**QUESTIONS ON THE MATERIAL:**
a: In the excerpt about Minnesota's government shutdown, translate this sentence into Spanish: "Erik Forsberg, owner of the Ugly Mug bar in Minneapolis, paid his fee last month and has a stamped receipt to prove it."
b: Extend the excerpt about Minnesota's government shutdown and its effect on bars, picking up right after its final sentence.

EXCERPT Start Marker

Minnesota's government screeched to a halt after Democratic Gov. Mark Dayton and Republican lawmakers failed to close a projected $5 billion funding gap in the state's coming two-year budget.

Retailers cannot renew their buyer's cards during the shutdown, said Doug Neville, spokesman for the state Department of Public Safety. The cards—licenses to buy from a wholesaler beverages that have more than 3.2% alcohol—already have expired for more than 300 businesses, and if the shutdown reaches Aug. 1, that number will rise to 424, he said.

Minnesota Booze

Bars and other alcohol retailers: approximately 10,000

Barrels of beer sold in 2010: 3.5 million

Per-capita beer consumption (ages 21 and older): 28.7 gallons a year (national average: 29)

Biggest beer suppliers: Anheuser-Busch InBev (45% of market); MillerCoors (36%)

Sources: The cities, Minnesota Department of Public Safety, Beer Institute, Beer Marketer's Insights newsletter

Municipalities and counties are also unable to grant or renew liquor licenses without information from furloughed state employees, Mr. Neville said.

Enforcement of the alcohol sales laws continues, he said.

Erik Forsberg, owner of the Ugly Mug bar in Minneapolis, paid his fee last month and has a stamped receipt to prove it.

But when the government shut down, it stopped sending out cards in the mail. Mr. Forsberg normally purchases alcohol weekly for the bar, which has 21 craft beers on tap and is near Target Field, home of the Minnesota Twins baseball team.

At a court hearing Tuesday on shutdown issues, an attorney for Mr. Dayton suggested bars purchase a low-alcohol beer— "3.2 beer"—sold in Minnesota and a few other states. It doesn't require a buyer's card.

But Mr. Forsberg said his customers don't want that product, and even if they did, distributors don't stock enough. If the shutdown drags on, he will start to run out of some beers and may have to lay off some of his 25 employees, he said. "It's not about drinking," he said. "It's about jobs and tax revenue."

One of Mr. Forsberg's regular customers, Richard Martenson, blasted the governor and state lawmakers as he ate a steak-and-eggs lunch Wednesday. "For political purposes, they're destroying a lot of businesses and a lot of lives, just to make a point," said Mr. Martenson, a 62-year-old software engineer.

EXCERPT End Marker
ENTRIES SHOWN Start Marker

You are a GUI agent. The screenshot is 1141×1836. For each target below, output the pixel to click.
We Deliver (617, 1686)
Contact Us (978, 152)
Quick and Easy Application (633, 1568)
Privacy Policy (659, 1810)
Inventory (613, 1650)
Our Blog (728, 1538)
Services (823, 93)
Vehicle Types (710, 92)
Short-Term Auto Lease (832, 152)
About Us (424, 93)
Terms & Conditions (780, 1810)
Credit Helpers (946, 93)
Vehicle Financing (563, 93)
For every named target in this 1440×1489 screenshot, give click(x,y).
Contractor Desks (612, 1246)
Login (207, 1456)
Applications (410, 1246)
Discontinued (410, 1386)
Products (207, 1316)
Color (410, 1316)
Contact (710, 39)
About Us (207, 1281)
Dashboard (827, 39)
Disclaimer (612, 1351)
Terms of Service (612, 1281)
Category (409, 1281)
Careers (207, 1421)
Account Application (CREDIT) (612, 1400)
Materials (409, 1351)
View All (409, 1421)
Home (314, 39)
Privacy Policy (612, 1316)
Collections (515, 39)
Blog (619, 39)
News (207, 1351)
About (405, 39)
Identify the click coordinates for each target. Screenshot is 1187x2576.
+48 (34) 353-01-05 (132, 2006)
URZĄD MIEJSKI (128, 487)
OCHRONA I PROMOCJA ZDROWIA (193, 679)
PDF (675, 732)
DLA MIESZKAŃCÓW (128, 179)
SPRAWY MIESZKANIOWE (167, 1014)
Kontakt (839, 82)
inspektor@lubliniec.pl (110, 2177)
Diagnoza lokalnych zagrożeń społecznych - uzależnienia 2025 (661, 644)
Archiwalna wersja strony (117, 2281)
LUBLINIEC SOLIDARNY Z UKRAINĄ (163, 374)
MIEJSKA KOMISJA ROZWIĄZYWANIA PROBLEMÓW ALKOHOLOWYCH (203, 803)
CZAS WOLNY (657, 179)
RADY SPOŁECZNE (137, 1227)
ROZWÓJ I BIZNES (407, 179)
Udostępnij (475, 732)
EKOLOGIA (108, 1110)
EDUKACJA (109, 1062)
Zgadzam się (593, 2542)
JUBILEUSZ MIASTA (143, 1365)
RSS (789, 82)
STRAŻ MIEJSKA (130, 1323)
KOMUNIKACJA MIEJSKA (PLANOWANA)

ENTRIES SHOWN End Marker

**ANSWERS TO THE EXERCISES:**
a: Erik Forsberg, dueño del bar Ugly Mug en Minneapolis, pagó su cuota el mes pasado y tiene un recibo sellado que lo demuestra.

b:
In Walker, a town of 900 about 190 miles north of Minneapolis, Mr. Berg has borrowed a delivery van to make a big purchase of Busch Light, Coors Light and other beverages before his buyer's card expires Sunday. But he said he would have to close Hoss' All American Liquor as soon as mid-August if the government shutdown continues and he can't buy new inventory.

"At this point, we have to buck up and buy as much as we can," said Mr. Berg, who lives at his store to keep costs down.

Liquor store owner Dennis Pursley has a different problem: "I can buy the stuff, but I can't sell it."

Months ago, he sent in paperwork on time to renew his city-issued liquor license, but when St. Cloud, Minn., officials sent his application to the state for certification, it never returned.

For 13 days, he has kept his store open to sell cigarettes and soda, but has turned away hundreds seeking booze, he said. He estimates he has lost $10,000 to $15,000 in sales.

"I can handle a few more weeks but after that I either gotta open up illegally, which I don't want to do, or I just gotta shut her down," Mr. Pursley said.

MillerCoors, a joint venture of SABMiller PLC and Molson Coors Brewing Co. that controls nearly 30% of all beer sales in the U.S., sent $1,380 to renew its brands before a June 13 deadline. But the state said that was $210 too much and sent it back. MillerCoors sent the proper amount—$1,170, or $30 per brand—and it was received June 27. Although the shutdown didn't begin for another four days, the MillerCoors application "didn't arrive in time to be processed," said Mr. Neville, the state Department of Public Safety spokesman.

Now the company's products "need to be" removed from shelves, Mr. Neville said, but the state isn't sure how.

MillerCoors spokesman Julian Green said Wednesday: "As of today, we are selling beer in the state. We're working with the state to hopefully bring this to resolution."

—Melissa Korn contributed to this article.